The aim of this research line is to develop an efficient neuronal tracer that can allow a substantially more specific and comprehensive investigation of the neuronal networks using ¹H or ¹⁹F MR and Optical imaging techniques. This noninvasive technique is invaluable for longitudinal studies, such as those of plasticity and reorganization, or of neurodegenerative processes. The application of MRI-visible paramagnetic tracers to reveal in vivo connectivity can also provide important subject-specific information for multi-site, multi-electrode intracortical recordings combined with behavioral and physiology experiments widely used in the neuroscience.

Methods

We developed and applied different classes of neuroanatomical tracers which can be visualized by ¹H or ¹⁹F MRI methods as well as with optical imaging techniques. For the initial studies we conjugated MRI and optical reporters with macromolecules that are extensively applied in neuroanatomical research such as dextran amines or cholera toxin subunit B. We performed in cellulo studies on mouse N18 neuroblastoma cells, which have been incubated with the synthesized tracers under physiological conditions. For our in vivo experiments we directly injected the tracer into the primary motor cortex of the rats (Sprague Dawley). After injection, the animals were scanned at different time points (4d, 6d, 9d and 14d post-injection) to study neuronal transport.

Results and Initial Conclusions

We performed fluorescence microscopy to investigate the cellular uptake and transport properties of the developed tracer. The results demonstrated that our molecules were well internalized well and localized mainly in the cell body of the neuronal cells. Less significant amounts of tracer were also observed also in the neuronal processes and their terminals; they could be the result of the anterograde intracellular transport. On the basis of the cell studies we conclude, that the newly developed tracers were efficiently internalized into neuronal cells.

Our in vivo investigations clearly demonstrated that the internalized molecules reduce T₁ relaxation times of the brain tissue in the regions of interest. Voxel-wise statistical analysis revealed signal enhancement in several well-known subcortical targets of the primary motor cortex, including the dorsolateral thalamus area (Po) and caudate putamen (CPu). Moreover in the image one can observe a cluster of significant voxels that, most likely, correspond to the pyramidal tract as the trace clearly originated from the injection site in M1 and follows toward the CPu region.

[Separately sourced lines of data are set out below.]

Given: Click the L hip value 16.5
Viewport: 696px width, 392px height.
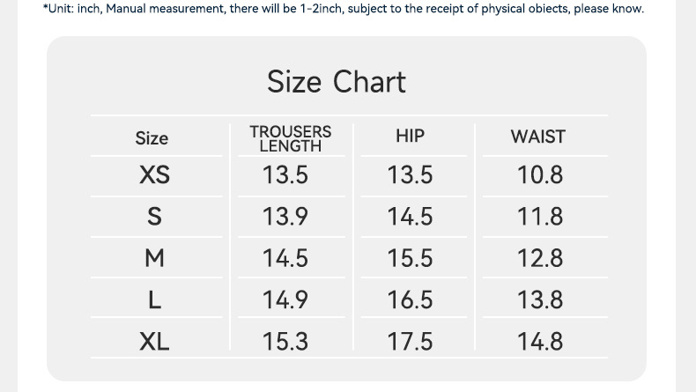Looking at the screenshot, I should (x=410, y=300).
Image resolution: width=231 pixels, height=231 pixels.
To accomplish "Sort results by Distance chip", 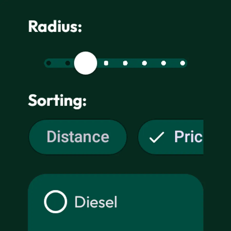I will (x=78, y=137).
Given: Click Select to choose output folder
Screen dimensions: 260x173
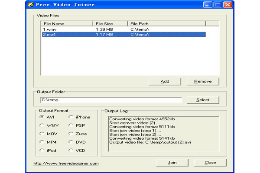Looking at the screenshot, I should coord(202,100).
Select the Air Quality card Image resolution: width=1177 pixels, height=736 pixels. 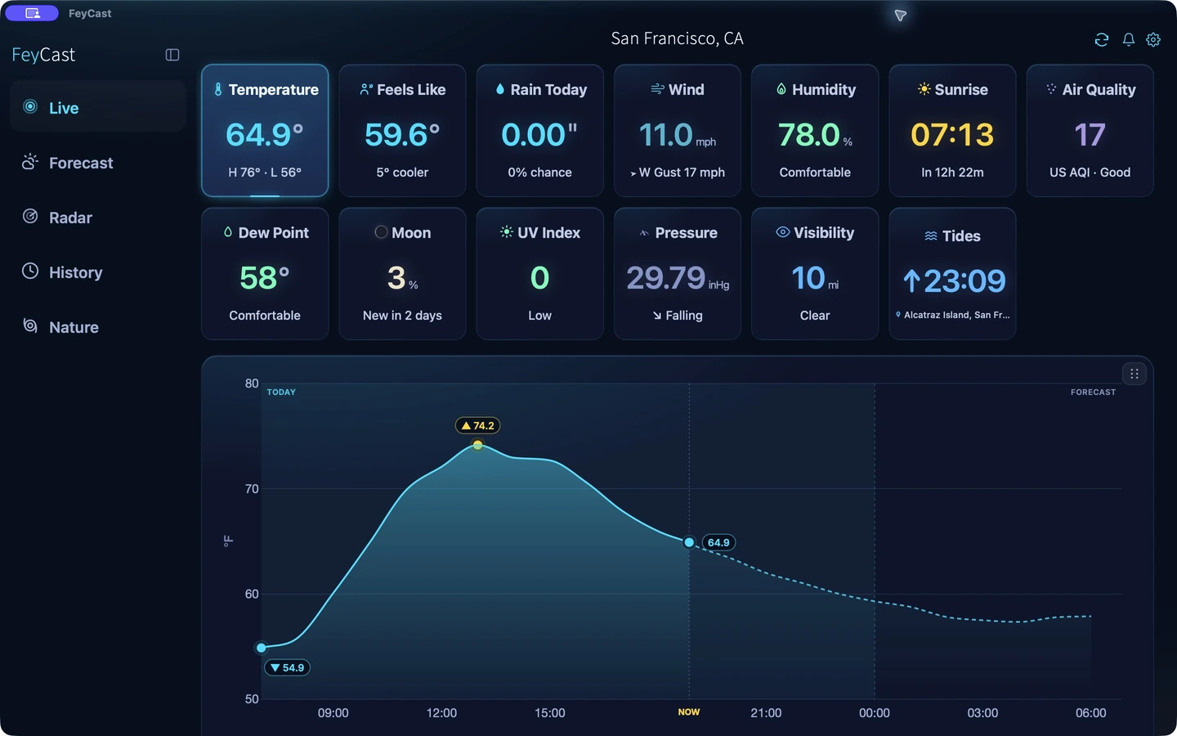1090,131
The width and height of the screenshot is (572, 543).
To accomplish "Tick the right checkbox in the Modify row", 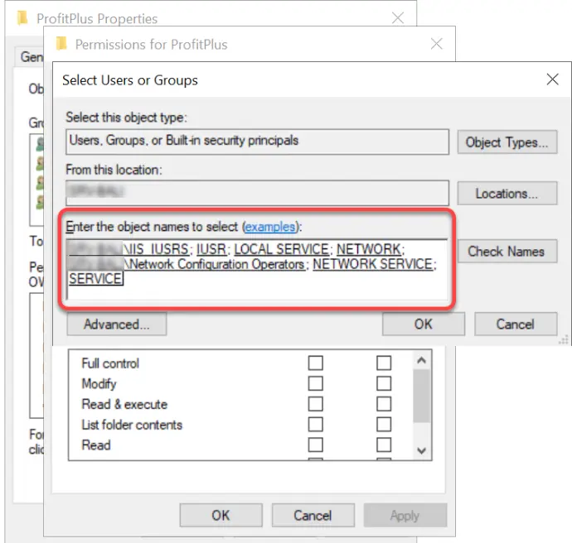I will (383, 384).
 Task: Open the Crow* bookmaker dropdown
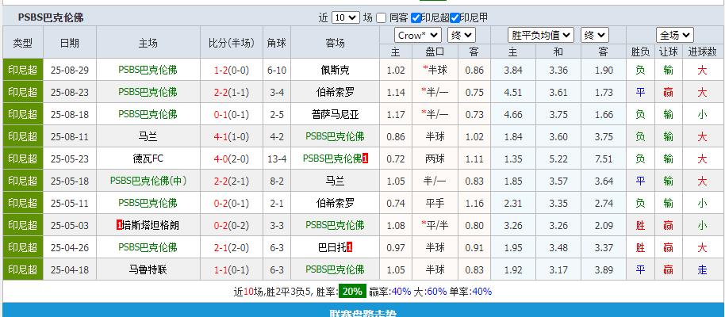tap(418, 35)
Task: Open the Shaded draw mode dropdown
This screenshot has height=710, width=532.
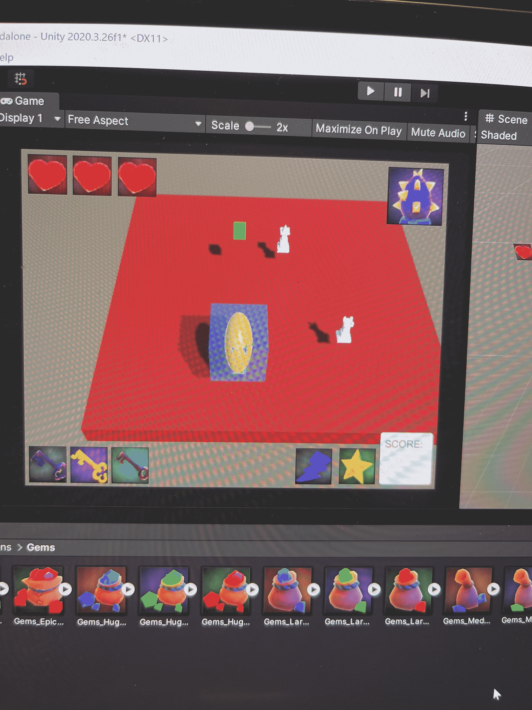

Preliminary in vivo experiments on the Dextran based paramagnetic tracers demonstrated the high potential of the method. However, in the future, a broad spectrum of existing neuroanatomical tracers will be used depending on the desired application for given project in neuroscience. Further fine-tuning of the target molecule, injection technique and MRI methods will help to improve in vivo visualization of the tracer.

We are aware that sensitivity of the MR method will never approach that of optical imaging, but it will remain one of the few methods able to achieve the whole brain imaging of living subjects. The high impact of MR-active tracers cannot be overestimated. These molecules will facilitate a variety of new experimental studies on different issues associated with longitudinal research on brain plasticity.

In the context of this and other projects in my group I have been having interaction and collaboration with Oxana Eschenko (Neuromodulation), Henry Evrard (Neuroanotomy), Gisela Hagberg (MRI), Joern Engelmann (Cell Biology), Aneta Keliris (Chemistry)  and Anthony Power (Biochemistry).

References

[1] Mamedov, I., J. Engelmann, O. Eschenko, M. Beyerlein, N.K. Logothetis 'Dual-functional probes towards in vivo studies of brain connectivity and plasticity, ChemComm., 2012, DOI:10.1039/C1CC15991G.

[2] C.W-H. Wu, O. Vasalatiy, N. Liu, H. Wu, S. Cheal, D.-Y. Chen, A.P. Koretsky, G.L. Griffiths, R.B.H. Tootell, L.G. Ungerleider, Neuron, 2011, 70, 229-243;

Figure 1.

Injection of the GdAAZTA-Dextran into the primary motor cortex of the rat. Tracing ability and accumulation in the area of interest (CPu - Caudate putamen, Po- Dorsolateral thalamus).